The latest incarnation of the open-source NoSQL database offers a range of new features designed to appeal to developers and businesses.
Written by Toby Wolpe, Contributor

MongoDB says the latest release of its open-source NoSQL database, which has just reached general availability, is the most significant to date.

Release 2.6 of the document-oriented database, available from Tuesday, introduces greater automation to improve provisioning and management, according to MongoDB.

"This release moves the way we build and run apps an enormous step forward. We are introducing automation features to MMS [MongoDB Management Service]," MongoDB co-founder and CTO Eliot Horowitz said in a statement.

"Users can now provision, upgrade and manage their systems through a simple yet sophisticated interface."

MMS now offers continuous, incremental backup, point-in-time recovery, monitoring, visualisation and alerts on more than 100 parameters.

Release 2.6 also provides index intersection, allowing multiple indexes to be employed for a single query. This feature is designed to make it easier to run analyses on changing business questions.

"Developers no longer need to predict all data access patterns in advance as more than one index can be used to optimise a query," MongoDB said.

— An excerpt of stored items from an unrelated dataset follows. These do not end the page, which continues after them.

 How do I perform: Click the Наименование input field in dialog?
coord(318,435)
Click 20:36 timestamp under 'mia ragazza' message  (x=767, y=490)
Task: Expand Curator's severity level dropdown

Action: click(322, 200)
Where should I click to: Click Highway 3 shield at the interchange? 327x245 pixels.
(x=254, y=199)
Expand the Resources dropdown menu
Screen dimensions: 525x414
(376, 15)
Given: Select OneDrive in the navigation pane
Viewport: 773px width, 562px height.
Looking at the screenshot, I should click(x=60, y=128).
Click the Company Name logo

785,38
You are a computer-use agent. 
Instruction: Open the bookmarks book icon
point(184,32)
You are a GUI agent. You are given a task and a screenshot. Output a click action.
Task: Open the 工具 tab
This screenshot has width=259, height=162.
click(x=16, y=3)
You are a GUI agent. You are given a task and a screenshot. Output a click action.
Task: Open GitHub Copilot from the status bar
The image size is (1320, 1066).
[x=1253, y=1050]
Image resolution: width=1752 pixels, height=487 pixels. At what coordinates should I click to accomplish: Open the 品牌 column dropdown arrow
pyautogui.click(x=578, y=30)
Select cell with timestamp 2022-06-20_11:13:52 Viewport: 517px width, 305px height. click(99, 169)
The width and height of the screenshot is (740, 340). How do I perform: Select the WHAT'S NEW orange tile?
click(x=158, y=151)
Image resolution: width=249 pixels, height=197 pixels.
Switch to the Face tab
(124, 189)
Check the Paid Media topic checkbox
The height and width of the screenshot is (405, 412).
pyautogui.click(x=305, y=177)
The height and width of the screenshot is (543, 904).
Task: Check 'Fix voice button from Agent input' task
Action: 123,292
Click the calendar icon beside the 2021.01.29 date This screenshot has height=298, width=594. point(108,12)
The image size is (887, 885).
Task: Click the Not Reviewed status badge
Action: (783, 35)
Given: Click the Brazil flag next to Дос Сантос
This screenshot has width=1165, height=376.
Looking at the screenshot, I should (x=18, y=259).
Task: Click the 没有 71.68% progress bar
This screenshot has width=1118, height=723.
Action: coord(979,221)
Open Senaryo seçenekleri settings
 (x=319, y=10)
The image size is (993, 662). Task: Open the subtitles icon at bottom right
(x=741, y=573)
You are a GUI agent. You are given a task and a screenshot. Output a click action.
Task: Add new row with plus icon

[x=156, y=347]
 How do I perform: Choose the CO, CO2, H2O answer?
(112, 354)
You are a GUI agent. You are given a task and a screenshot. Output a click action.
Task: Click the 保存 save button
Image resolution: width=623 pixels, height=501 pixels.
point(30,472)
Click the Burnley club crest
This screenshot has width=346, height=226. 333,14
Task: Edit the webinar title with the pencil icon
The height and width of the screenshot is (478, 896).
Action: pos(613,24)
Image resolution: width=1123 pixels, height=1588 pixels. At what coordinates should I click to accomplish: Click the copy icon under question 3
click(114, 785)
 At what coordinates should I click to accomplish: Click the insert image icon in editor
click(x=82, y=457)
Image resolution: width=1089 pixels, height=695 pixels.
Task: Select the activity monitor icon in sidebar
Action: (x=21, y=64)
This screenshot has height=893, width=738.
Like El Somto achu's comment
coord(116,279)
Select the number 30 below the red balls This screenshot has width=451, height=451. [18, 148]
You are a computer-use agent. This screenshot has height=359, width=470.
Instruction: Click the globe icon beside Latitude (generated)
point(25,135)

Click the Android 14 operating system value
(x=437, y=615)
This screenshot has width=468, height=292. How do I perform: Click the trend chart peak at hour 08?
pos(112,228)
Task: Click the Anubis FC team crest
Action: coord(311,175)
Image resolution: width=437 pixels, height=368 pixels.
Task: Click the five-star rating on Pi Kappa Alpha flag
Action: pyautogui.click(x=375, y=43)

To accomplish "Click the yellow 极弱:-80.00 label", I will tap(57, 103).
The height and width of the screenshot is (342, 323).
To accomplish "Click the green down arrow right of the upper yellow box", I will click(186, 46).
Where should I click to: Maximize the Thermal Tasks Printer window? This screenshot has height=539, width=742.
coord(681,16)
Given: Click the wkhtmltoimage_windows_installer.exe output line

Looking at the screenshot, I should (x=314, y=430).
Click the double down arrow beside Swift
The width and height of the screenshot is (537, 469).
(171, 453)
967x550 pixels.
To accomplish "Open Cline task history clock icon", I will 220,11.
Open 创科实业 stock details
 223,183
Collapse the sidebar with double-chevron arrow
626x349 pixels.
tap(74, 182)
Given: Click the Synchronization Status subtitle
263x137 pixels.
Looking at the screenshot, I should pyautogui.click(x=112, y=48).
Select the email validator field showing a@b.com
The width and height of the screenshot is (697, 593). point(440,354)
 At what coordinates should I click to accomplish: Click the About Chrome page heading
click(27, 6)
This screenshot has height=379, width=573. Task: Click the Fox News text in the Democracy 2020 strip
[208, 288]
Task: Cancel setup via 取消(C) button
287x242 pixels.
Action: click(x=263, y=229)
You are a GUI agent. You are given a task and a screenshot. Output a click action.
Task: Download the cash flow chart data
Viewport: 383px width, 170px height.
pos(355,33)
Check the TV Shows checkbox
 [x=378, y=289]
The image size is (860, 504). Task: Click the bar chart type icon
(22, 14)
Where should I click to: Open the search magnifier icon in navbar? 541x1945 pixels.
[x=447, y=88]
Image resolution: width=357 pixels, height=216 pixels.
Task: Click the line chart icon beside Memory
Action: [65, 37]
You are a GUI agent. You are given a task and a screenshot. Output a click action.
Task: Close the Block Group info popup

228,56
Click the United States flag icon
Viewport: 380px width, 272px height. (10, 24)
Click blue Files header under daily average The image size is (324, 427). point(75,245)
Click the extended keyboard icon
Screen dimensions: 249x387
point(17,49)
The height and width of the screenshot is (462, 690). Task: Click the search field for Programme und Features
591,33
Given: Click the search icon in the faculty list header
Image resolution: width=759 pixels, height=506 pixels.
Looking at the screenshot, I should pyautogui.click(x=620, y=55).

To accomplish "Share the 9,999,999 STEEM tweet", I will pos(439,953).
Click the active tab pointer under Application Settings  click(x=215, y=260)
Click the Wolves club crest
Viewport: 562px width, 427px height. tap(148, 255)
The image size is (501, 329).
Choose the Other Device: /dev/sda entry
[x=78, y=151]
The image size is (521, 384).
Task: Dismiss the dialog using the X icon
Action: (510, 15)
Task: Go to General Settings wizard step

Another index improvement in 2.6 is the ability to perform indexing in the background, yielding to foreground operations and auto-resuming after restart.

Those features, along with other simplified operations, are designed to cut the cost of operating the database at scale.

MongoDB is playing up the newly-released version's ability to scale more easily and cheaply.

"We have improved the scalability of several critical areas of the database, and completed fundamental changes to the core that will allow us to improve concurrency in MongoDB 2.8 and beyond," Horowitz said.

MongoDB says 2.6 uses network resources more efficiently, with 75 percent faster oplog processing, and improved classes of scan, sort, $in and $all performance.

The integration of text search in 15 languages into the MongoDB Query Language and the Aggregation framework will allow developers to dispense with a separate, dedicated search engine.

In security, release 2.6 offers field-level redaction, custom auditing, LDAP and X.509 authentication, collection-level authorisation, and user-defined roles.

Other features include bulk update operators, allowing parallelised operations across the system, and pipelined data transformations.

"We reduced the effort to add some classes of new features by 100x, built a sophisticated query planner with immense potential for further innovation, redesigned write operations and dramatically simplified the maintenance of MongoDB. This is our biggest release ever," Horowitz said.